(Word and element location records)
○ ○ ○ ○

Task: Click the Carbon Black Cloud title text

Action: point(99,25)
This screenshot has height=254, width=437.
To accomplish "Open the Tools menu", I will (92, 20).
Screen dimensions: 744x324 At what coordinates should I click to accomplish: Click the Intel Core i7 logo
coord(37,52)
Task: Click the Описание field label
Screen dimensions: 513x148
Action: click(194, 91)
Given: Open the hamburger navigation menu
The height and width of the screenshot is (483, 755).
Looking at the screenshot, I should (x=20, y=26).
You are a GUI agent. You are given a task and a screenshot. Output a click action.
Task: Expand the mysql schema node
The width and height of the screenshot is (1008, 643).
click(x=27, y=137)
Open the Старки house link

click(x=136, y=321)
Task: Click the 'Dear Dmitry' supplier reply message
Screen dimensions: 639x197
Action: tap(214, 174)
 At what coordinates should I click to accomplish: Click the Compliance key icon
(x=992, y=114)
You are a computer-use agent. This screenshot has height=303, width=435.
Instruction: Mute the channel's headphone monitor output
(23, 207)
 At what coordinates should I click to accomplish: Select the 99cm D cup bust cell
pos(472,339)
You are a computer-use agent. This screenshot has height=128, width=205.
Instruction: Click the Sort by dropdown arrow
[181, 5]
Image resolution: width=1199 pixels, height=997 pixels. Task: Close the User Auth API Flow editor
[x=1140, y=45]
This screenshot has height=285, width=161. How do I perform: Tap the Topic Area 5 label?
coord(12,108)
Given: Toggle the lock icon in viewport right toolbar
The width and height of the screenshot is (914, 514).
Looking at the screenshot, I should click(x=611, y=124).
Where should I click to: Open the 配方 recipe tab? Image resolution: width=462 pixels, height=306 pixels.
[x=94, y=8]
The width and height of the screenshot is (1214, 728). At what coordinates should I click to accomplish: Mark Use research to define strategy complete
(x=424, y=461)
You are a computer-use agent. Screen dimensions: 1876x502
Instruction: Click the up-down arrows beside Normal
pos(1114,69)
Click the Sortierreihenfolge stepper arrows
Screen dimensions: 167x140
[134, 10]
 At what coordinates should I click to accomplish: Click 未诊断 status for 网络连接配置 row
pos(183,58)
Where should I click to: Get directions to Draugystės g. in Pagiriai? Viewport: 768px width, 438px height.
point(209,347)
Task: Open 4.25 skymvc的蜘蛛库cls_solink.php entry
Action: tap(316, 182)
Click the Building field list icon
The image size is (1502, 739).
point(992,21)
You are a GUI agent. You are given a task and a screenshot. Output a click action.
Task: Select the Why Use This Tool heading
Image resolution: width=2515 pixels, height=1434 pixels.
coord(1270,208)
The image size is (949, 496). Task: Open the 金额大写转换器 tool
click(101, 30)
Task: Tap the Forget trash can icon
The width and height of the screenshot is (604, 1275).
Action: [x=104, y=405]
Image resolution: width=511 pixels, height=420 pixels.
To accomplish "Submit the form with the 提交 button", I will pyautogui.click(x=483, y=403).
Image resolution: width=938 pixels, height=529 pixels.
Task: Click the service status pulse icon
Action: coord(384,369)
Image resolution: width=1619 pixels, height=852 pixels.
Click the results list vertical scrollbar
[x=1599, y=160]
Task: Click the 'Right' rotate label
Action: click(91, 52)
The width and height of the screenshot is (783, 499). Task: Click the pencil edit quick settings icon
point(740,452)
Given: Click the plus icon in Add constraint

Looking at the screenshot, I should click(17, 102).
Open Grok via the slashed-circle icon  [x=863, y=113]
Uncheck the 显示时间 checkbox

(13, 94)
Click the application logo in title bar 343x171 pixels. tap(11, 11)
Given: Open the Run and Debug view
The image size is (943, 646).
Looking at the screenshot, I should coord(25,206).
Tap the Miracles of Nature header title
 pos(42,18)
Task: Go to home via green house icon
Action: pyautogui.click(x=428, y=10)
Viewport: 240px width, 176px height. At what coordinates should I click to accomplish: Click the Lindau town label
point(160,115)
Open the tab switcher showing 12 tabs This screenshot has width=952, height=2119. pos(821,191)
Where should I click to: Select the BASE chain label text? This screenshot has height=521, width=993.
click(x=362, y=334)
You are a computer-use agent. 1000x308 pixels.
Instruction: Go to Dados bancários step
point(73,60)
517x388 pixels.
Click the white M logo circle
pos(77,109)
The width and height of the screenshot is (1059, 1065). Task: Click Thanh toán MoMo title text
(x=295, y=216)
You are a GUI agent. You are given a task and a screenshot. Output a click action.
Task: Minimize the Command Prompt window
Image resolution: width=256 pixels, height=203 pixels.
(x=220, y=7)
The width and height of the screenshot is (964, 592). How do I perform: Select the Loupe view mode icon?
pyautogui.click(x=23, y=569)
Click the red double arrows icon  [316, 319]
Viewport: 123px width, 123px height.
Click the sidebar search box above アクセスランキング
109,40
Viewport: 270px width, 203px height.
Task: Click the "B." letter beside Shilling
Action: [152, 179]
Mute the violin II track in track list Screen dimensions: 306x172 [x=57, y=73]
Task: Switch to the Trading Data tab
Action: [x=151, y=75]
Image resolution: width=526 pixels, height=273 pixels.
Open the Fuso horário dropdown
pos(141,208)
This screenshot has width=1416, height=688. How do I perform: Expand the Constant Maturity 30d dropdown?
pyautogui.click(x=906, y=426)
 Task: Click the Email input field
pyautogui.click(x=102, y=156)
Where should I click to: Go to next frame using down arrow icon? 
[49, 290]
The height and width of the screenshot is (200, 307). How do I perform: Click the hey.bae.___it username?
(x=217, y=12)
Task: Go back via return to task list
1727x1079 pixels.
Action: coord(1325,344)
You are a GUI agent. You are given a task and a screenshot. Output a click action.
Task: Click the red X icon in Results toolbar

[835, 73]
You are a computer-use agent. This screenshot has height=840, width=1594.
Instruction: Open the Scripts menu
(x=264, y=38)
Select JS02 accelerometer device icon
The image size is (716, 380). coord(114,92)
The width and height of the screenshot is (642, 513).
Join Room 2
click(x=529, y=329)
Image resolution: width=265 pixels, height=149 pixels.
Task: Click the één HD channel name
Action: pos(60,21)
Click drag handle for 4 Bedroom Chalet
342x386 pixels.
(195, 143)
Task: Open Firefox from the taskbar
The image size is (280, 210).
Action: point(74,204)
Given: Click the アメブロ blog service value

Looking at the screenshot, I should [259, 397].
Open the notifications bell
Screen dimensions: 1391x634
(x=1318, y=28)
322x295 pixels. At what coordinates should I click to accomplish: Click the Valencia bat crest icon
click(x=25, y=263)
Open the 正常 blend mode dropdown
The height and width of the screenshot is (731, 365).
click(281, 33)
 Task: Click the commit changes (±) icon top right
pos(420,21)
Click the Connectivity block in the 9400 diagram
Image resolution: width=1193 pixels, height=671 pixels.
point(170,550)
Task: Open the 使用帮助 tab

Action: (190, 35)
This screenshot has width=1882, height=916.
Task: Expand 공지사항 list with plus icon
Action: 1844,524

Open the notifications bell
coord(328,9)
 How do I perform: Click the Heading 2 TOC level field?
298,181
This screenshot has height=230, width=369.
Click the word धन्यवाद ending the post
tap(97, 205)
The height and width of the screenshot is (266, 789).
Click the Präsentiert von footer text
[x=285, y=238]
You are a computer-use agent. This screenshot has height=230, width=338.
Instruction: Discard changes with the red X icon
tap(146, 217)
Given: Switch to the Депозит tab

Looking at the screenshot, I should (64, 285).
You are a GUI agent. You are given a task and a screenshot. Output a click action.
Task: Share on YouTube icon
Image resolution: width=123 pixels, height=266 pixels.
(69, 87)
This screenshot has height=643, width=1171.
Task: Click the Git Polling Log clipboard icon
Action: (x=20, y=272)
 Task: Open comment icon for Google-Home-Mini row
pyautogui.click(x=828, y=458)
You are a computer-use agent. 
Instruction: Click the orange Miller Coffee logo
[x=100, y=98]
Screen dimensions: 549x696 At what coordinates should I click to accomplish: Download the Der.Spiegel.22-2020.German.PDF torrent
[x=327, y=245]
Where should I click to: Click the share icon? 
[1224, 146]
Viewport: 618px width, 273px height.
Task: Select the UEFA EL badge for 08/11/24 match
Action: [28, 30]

○ ○ ○ ○

◆ **Task directions**
Copy the data word for word, starting at its first line and ending with the line that contains "Action: click(194, 91)". Include both of those lines.

◆ **Response**
Task: Click the Carbon Black Cloud title text

Action: point(99,25)
This screenshot has height=254, width=437.
To accomplish "Open the Tools menu", I will (92, 20).
Screen dimensions: 744x324 At what coordinates should I click to accomplish: Click the Intel Core i7 logo
coord(37,52)
Task: Click the Описание field label
Screen dimensions: 513x148
Action: click(194, 91)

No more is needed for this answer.